* _Document passage_:
★ ★ ★

Running SQL Queries Using Spark SQL Tutorial
Hello and welcome to Lesson 4 of the Apache Spark and Scala course offered by Simplilearn. This lesson will explain how to use run SQL queries using SparkSQL.
After completing this lesson, you will be able to: • Explain the importance and features of SparkSQL • Describe the methods to convert RDDs to DataFrames • Explain a few concepts of SparkSQL, and • Describe the concept of hive integration
4.3 Importance of Spark SQL
Let us first understand the importance of SparkSQL. It is a module of Spark that is used for structured data processing. The module is capable of acting as a distributed SQL query engine and provides a feature called DataFrames that provides programming abstraction. The module allows you to query structured data in programs of Spark by using SQL or a similar DataFrame API. Moreover, it can be used with different platforms such as Scala, Java, R, and Python. SQL and DataFrames provide a collective method for accessing multiple data sources, which include Avro, Hive, ORC, JSON, Parquet, and JDBC. Data can also be joined among these sources. For ETL and business intelligence tools, Spark offers industry standard ODBC and JDBC connectivity. The image given on the screen shows the integration of various components.
4.4 Benefits of Spark SQL
SparkSQL provides hive compatibility. It reuses the Hive metastore and frontend. Due to this, it is completely compatible with the existing Hive queries, UDFs, and data. To get benefitted with this feature, just install it with Hive. The image on the screen shows the interaction of these components. In addition, it mixes SQL queries with programs of Spark easily. For making queries fast, it also includes a cost-based optimizer, code generations, and columnar storage. Moreover, this module uses the Spark engine that allows it to scale to multi hour queries and thousands of nodes. This feature gives full mid-query fault tolerance. With this module, you do not need to use a different engine for the historical data
Let us now understand the concept of dataframes. It is a distributed collection of data, in which data is organized into columns that are named. You can compare it with a data frame in R or Python or a table in a relational database, however with much richer optimization functionality. To construct a dataframe, you can use various sources like tables in Hive, structured data files, existing RDDs, and external databases. To convert them to RDDs, you can call the rdd method that returns the DataFrame content as an RDD of rows. The DataFrame API is available for different platforms like R, Scala, Python, and Java. Note that in prior versions of Spark SQL API, SchemaRDD has been renamed to DataFrame.
The other component of SparkSQL is SQLContext. The SQLContext class or any of its descendants acts like the entry point into all functionalities. You just need a SparkContext to build a basic SQLContext. The code given on the screen shows how to create an SQLContext object. In addition, you can also build a HiveContext for availing the benefit of a superset of the basic SQLContext functionality. It also provides more features such as the writing ability for queries by using the more comprehensive HiveSQL parser. Other features are accessing Hive UDFs and the read data ability from Hive tables. The entire data sources that are available to an SQLContext still exist. Therefore, you do not require an existing Hive setup for using a HiveContext.
4.7 SQLContext (contd.)

★ ★ ★

* _Jobs_:
1) Using the Spark SQL lesson, decide whether each statement agrees with it. For each one, answer yes or no and quote the words that decide it.
(a) Spark SQL reuses the Hive metastore.
(b) Using a HiveContext requires an existing Hive setup.
(c) SchemaRDD was renamed to DataFrame.
2) Answer these questions from the Spark SQL lesson:
(a) What connectivity does Spark offer for ETL and business intelligence tools?
(b) Which method returns the DataFrame content as an RDD of rows?
(c) What do you need to build a basic SQLContext?

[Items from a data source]

★ ★ ★

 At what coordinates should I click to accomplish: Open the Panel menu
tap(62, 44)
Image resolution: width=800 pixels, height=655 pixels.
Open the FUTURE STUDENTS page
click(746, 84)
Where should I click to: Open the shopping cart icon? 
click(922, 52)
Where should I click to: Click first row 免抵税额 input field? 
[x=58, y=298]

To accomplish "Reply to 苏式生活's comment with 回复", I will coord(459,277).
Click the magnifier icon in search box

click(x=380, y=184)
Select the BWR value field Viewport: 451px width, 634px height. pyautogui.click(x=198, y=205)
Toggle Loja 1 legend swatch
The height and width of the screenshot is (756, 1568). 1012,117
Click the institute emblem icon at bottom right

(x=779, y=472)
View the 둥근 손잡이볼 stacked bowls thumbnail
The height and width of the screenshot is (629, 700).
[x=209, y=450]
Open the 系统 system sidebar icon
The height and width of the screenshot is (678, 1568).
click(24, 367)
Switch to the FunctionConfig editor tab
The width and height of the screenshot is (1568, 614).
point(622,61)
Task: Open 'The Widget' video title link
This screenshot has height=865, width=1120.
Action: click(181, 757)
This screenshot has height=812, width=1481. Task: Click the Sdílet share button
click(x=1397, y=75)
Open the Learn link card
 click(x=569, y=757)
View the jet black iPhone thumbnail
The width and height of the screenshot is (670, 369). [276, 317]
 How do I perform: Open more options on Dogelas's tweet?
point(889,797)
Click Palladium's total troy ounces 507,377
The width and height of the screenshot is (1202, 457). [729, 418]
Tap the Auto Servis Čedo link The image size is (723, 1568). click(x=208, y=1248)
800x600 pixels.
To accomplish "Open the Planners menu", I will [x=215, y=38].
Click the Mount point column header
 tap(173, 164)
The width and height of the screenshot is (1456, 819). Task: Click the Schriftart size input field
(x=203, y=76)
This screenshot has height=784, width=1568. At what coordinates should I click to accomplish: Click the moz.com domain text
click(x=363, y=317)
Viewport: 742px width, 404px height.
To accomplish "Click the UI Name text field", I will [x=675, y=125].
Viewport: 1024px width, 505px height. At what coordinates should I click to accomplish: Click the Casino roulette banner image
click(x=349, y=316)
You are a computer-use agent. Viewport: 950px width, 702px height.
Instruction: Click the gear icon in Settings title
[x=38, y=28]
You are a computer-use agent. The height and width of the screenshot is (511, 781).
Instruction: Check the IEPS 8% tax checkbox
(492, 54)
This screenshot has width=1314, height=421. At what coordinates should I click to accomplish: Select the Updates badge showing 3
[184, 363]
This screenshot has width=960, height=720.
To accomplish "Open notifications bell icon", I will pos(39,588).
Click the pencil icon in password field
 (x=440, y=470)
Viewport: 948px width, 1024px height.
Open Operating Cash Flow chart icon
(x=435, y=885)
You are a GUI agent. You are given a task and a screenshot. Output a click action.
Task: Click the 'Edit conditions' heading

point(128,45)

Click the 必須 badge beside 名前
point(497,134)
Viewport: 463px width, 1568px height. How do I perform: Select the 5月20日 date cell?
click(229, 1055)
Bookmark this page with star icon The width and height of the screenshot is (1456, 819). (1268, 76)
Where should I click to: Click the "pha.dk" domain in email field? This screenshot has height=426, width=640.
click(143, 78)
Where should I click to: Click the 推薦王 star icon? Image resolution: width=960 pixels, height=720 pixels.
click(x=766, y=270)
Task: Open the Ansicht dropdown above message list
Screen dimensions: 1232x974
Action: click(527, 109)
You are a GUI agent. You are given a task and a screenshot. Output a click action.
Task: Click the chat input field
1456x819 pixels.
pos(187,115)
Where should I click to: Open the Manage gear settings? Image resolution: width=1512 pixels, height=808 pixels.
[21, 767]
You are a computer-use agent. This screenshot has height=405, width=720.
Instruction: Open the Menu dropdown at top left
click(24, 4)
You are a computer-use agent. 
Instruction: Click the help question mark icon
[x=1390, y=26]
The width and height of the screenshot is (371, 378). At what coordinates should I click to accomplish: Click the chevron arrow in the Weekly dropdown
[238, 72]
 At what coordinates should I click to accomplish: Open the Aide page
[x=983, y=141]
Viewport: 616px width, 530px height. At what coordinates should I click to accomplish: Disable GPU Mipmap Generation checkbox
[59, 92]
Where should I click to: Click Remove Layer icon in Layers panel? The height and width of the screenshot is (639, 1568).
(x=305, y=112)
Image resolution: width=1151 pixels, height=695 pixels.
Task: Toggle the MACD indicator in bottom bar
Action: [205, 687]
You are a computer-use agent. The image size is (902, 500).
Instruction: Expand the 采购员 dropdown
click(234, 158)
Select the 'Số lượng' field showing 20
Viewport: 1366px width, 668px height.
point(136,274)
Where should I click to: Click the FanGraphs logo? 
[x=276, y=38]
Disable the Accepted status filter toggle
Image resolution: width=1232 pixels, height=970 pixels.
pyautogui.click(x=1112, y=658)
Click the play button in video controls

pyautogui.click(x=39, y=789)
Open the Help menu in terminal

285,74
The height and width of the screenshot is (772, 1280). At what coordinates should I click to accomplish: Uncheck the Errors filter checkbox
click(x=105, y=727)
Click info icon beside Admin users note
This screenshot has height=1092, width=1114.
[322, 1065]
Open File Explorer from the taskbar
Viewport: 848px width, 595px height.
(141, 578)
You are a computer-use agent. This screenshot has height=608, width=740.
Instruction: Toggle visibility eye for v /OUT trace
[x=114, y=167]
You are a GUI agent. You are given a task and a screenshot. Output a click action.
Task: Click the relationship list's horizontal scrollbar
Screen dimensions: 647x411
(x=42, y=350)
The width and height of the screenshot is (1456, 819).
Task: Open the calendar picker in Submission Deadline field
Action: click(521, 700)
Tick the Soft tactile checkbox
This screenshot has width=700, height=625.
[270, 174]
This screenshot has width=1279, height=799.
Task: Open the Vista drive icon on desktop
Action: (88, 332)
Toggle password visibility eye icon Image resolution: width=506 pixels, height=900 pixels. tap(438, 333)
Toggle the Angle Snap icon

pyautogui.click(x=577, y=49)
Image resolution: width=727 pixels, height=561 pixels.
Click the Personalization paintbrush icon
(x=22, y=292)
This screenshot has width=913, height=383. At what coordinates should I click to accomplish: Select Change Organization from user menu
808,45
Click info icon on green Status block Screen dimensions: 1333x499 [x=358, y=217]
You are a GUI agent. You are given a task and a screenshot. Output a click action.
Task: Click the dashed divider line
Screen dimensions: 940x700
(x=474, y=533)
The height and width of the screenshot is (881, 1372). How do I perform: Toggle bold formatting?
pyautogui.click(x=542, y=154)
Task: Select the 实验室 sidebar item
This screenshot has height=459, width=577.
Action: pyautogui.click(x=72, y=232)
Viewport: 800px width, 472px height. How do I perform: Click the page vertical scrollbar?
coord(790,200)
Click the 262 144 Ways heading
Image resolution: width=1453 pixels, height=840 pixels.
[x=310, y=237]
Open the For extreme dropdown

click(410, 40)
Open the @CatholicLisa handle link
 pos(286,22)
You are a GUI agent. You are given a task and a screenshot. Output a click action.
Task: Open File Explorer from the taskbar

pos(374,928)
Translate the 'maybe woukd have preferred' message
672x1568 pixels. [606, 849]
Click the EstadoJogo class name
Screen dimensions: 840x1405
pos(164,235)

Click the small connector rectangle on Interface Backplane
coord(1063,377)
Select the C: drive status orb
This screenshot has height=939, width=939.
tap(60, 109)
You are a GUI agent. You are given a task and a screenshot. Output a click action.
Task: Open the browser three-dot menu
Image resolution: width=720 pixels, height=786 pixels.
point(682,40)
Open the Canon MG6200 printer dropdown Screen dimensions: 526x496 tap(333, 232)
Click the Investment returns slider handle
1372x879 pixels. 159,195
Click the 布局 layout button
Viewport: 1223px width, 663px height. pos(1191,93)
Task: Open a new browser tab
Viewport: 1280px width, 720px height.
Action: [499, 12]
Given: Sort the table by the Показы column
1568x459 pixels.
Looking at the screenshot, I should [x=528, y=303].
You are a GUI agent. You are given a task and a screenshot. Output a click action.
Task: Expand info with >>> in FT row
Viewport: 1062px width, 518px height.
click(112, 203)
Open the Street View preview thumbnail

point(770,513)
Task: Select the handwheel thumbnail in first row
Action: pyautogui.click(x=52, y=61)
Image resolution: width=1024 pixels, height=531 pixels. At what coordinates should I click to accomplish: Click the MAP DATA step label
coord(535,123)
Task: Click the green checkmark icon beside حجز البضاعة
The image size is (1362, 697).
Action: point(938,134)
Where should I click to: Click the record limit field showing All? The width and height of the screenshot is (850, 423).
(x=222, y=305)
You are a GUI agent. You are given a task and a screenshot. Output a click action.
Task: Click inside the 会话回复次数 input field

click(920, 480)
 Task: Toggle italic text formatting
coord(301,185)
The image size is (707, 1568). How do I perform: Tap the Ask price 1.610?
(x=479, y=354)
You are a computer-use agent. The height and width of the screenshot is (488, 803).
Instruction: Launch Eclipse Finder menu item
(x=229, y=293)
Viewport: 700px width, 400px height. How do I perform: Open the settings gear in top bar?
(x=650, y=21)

★ ★ ★

* _Expected responses_:
1)
(a) Yes: "It reuses the Hive metastore and frontend."
(b) No: "you do not require an existing Hive setup for using a HiveContext."
(c) Yes: "SchemaRDD has been renamed to DataFrame."

2)
(a) Industry standard ODBC and JDBC connectivity.
(b) The rdd method.
(c) A SparkContext.